Velhasıl yeni hastalık tablolarıyla karşı karşıyayız
Lakin hastalık bu işte, nedeni sigara değil de, UHT süt, homojenize yoğurt, antibiyotikli tavuk ve tarım ilacı emdirilmiş meyve ve sebze ise, gelir elbette en olmayacak insanı da bulur. Hastalığın yüzünü görmeyen gözler, hastanın sözünü duymayan kulaklar, "gözleri vardır görmezler, kulakları vardır işitmezlerden" midirler bilinmez, o dem dut yemiş bülbül olur. El süren yanar ya, "kanser erbabı danışmanlar" hemen gömer kafalarını ak dağların eteklerindeki kumlara. Aşağı tükürsen sakal, yukarı tükürsen bıyık, "tehcir ettirilenler" soruna derman bulur, yemine onlar sadık. "Nereden çıktı bu hastalık" diye sormazlar bile çevredekiler, "nekst piliiz" (next please, bir sonraki) onların ahde vefası bu kadardır, hasta nekahetten bile çıkmadan bir sonrası planlanmalıdır. Dost suratlı bu tertip aslında tamamen yüzsüzdür, yüz nakli bile kurtarmaz, dokuları zaten dikiş tutmaz, patlamış dalak gibi, gevşek ve çözümsüzdür.
Sözün özü yeni hastalık tablolarıyla karşı karşıyasınız. Sayın Gıda, Tarım ve Hayvancılık Bakanım "tarladan sofraya güvenli gıdanın" bir balon gibi söndüğünü çok iyi bilmeli. Ve Sevgili Sağlık Bakanım (hakkını hep sakladım) bu kez çok ciddi düşünmeli. Vatandaşın sorunu yeni kuşak hastalıklar için söyleyecek bir şeyi olan kaç kişi var? Boğazdan uçup giden canı, beş yıldızlı hastaneler mi yerinde tutar?

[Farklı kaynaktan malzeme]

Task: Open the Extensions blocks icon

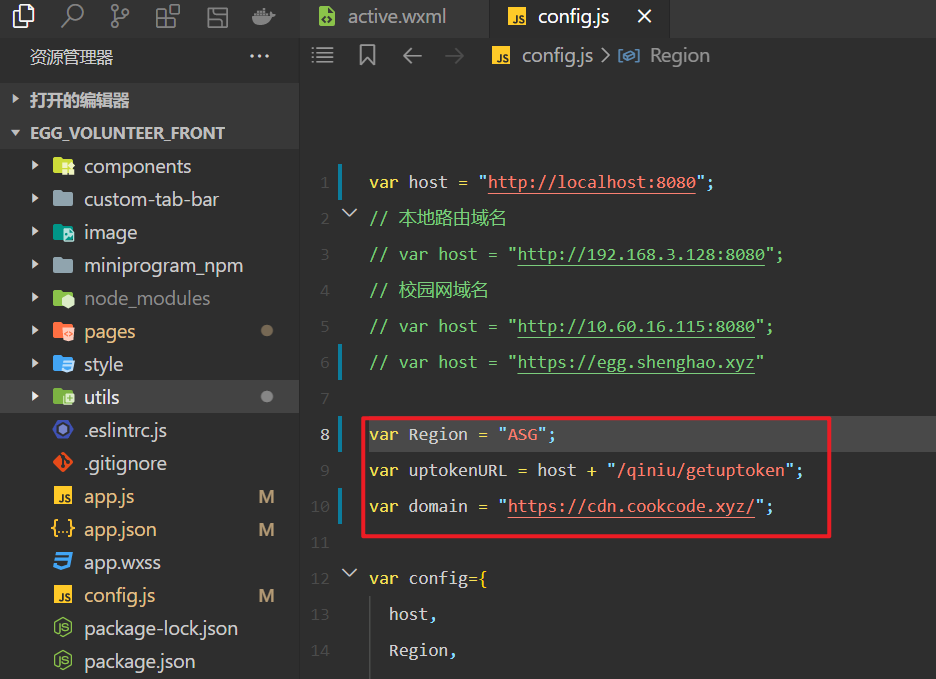Action: coord(168,16)
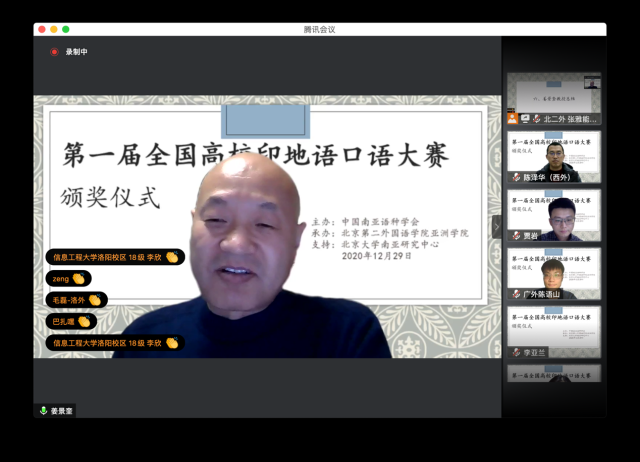Click the mic icon on 李亚兰 tile
This screenshot has height=462, width=640.
coord(513,352)
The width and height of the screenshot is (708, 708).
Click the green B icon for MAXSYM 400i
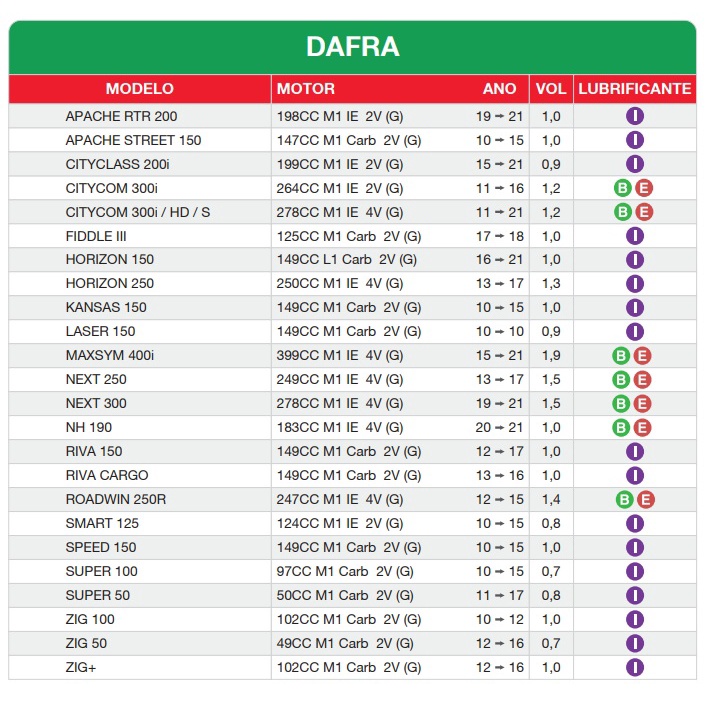coord(621,356)
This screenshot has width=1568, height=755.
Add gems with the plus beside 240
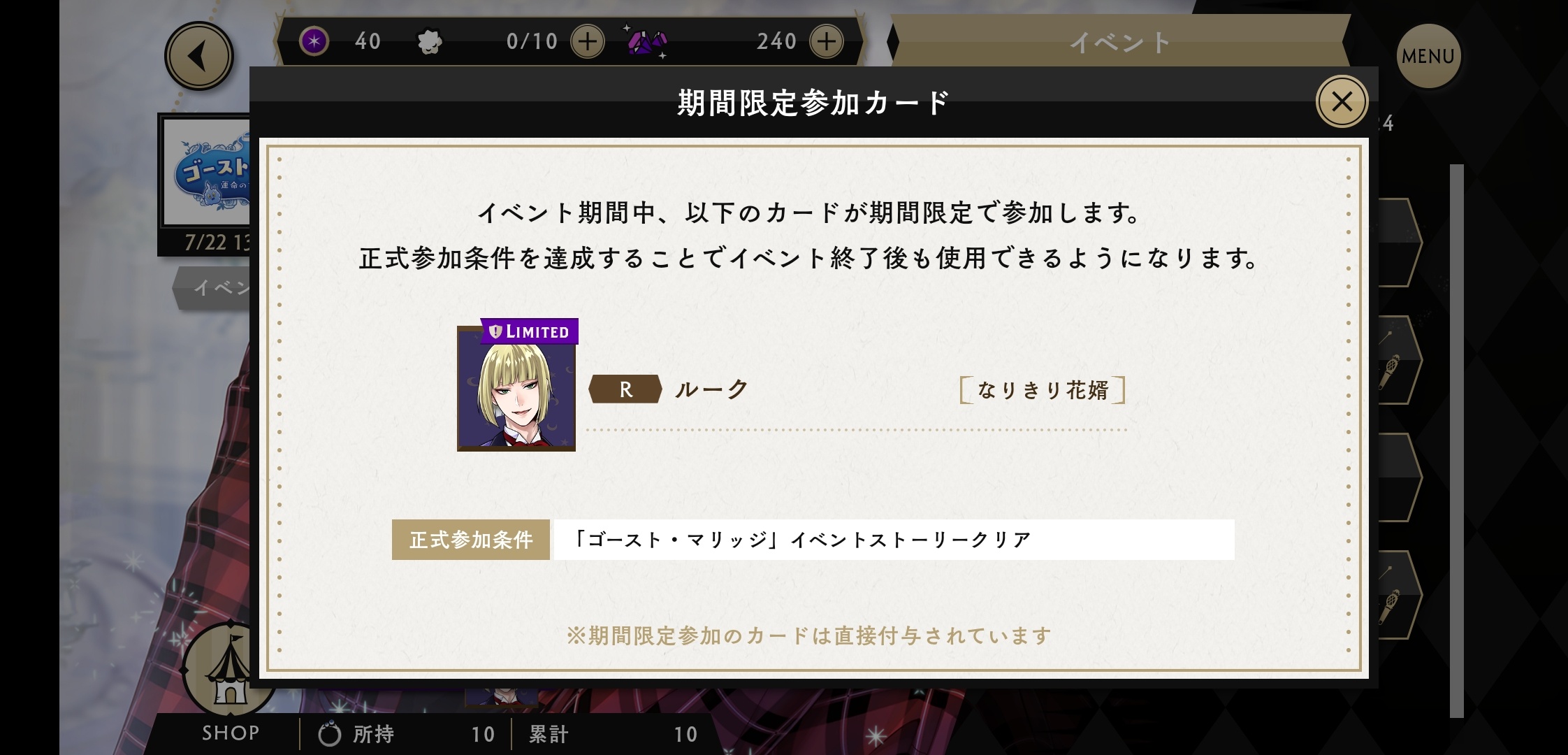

Not: Gazetelerden yansıyan, ateizmin (!) ateşli savunucusu biyolog Richard Dawkins ile Anglikan Kilisesi'nin Başpiskoposu Rowan Williams Oxford Üniversitesi'nde karşılıklı oturup Tanrı'nın varlığını tartışmışlar (!). Başpiskopos Dawkins'in sorularını yanıtlamakta görünen "biraz" zorlanmış, zaten ben de daha farklı bir durum çıkacağını düşünmezdim. Ne var ki yine de bilin, "târik" (terk eden) sonlanmakta, Târık hakim olmaktadır: "İnsanın aslında sapmaz bir hedefi vardır ve bu önceden belirlenmiştir. Parlak bir yıldızÖ İçinde parlak bir yıldız (cevher) taşır. Eğer serbest bırakırsanız, parlar ve karanlığı deler. Bu bir koruyucudur. Yaradılışınıza bakın, bunu göreceksiniz. Engellerini kaldırırsanız içinizden coşkun bir kaynak olarak akmaya başlar. Ama geri dönüşü de mümkündür. O gün sırlar açığa çıkar ve kullanılmaya başlanır. Kendiniz başaracaksınız, ne bir kuvvet ne de bir yardımcı yoktur. Çünkü sema dönüş sahibidir. Arz çatlama sahibidir. Bu kesin bir vargıdır. Şaka değildir. Buna karşı olanlar tuzak kurarlar. Oysa onlara da zaten tuzak kurulmuştur. Onlara süre tanınmalı, kendileri kendi sonlarını hazırlayacaktır."